This Validated Pattern implements an enterprise-ready Question & Answer chat application based on the Open Platform for Enterprise AI (OPEA) framework, accelerated by AMD Instinct GPUs. It provides a production-grade deployment pattern that combines OPEA's open-source AI capabilities with AMD's hardware acceleration, all orchestrated through OpenShift's enterprise platform.

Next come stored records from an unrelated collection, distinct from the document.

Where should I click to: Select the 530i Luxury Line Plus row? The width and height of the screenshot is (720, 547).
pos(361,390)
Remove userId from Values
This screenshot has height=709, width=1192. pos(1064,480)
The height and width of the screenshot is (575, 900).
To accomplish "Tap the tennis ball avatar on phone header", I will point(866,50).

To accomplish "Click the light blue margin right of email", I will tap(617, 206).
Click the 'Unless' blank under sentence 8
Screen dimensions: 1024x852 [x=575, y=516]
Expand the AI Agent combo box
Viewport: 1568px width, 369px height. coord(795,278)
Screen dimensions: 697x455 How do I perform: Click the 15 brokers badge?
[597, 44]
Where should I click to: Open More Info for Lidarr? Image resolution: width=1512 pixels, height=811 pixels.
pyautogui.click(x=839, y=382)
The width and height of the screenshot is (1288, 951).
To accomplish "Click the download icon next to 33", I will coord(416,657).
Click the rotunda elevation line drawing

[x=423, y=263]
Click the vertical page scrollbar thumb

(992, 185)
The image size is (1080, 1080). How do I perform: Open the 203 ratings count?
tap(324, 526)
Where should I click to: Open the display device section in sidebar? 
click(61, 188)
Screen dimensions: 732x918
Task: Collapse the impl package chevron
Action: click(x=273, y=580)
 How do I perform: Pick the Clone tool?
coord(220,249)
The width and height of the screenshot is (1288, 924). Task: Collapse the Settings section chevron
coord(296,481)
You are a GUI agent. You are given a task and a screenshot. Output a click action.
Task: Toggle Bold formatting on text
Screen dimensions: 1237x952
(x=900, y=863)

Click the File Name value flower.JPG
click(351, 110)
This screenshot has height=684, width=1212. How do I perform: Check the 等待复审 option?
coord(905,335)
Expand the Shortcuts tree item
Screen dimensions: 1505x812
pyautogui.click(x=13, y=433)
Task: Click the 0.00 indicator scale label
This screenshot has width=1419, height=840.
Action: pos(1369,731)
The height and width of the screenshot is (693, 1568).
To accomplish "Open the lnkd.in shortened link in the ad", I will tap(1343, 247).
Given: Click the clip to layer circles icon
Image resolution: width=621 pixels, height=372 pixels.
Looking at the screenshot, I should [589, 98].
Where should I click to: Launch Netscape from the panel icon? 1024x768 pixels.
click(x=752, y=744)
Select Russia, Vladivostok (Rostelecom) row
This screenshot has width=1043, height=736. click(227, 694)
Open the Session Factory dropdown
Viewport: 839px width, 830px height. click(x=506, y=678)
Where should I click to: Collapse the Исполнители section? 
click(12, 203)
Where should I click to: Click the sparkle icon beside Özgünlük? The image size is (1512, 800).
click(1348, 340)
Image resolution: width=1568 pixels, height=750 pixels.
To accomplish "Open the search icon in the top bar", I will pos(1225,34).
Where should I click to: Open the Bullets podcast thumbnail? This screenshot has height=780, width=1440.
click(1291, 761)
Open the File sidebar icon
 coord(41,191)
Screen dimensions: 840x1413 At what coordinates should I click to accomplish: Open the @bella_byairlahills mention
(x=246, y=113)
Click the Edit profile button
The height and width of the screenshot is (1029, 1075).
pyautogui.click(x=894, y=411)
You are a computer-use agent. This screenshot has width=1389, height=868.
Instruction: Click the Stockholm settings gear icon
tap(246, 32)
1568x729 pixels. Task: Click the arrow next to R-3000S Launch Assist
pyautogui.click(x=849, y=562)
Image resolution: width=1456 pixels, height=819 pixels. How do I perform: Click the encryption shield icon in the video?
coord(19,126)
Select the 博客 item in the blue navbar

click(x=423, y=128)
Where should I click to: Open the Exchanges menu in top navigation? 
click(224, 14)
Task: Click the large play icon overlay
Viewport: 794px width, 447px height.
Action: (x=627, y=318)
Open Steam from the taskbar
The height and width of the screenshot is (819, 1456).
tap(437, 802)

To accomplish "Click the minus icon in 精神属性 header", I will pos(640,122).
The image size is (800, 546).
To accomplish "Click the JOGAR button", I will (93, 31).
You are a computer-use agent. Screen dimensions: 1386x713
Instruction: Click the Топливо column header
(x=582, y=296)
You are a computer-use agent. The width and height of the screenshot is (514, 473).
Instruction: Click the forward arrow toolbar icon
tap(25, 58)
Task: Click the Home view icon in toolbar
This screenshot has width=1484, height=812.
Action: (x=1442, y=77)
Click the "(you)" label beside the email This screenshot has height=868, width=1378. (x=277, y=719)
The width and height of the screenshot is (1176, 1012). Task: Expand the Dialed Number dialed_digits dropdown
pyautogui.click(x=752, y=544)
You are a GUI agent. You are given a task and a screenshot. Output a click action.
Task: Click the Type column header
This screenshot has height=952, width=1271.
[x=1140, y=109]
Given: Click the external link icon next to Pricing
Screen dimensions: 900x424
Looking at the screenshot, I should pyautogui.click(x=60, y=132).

- 🚀 AMD Instinct GPU acceleration for high-performance AI inference
- 🔒 Enterprise-grade security with HashiCorp Vault integration
- 🤖 OPEA-based AI/ML pipeline with specialized services for document processing
- 📊 Vector database support for efficient similarity search and retrieval
- 🔄 GitOps-based deployment and management through Red Hat Validated Patterns
The solution consists of several key components:
-
AI/ML Services
- Text Embeddings Inference (TEI)
- Document Retriever
- Reranking Service
- LLM-TGI (Text Generation Inference) from OPEA
- vLLM accelerated by AMD Instinct GPUs
- Redis Vector Database
-
Infrastructure
- Red Hat OpenShift AI (RHOAI)
- AMD GPU Operator
- OpenShift Data Foundation (ODF)
- Kernel Module Management (KMM)
- Node Feature Discovery (NFD)
-
Security
- HashiCorp Vault
- External Secrets Operator
- Secure secret management across deployments
- OpenShift 4.[16-18] cluster
- AMD Instinct GPU(s)
- Llama-3.1-8B-Instruct model (or other compatible model)
-
Clone the repository:
git clone https://github.com/your-org/qna-chat-amd.git cd qna-chat-amd -
Configure your environment:
cp values-secret.yaml.template values-secret.yaml # Edit values-secret.yaml with your configuration (already added to .gitignore) -
Deploy the pattern:
./pattern.sh make install
Run the test suite:
make testRun the linter:
make lintThis project is licensed under the Apache License 2.0 - see the LICENSE file for details.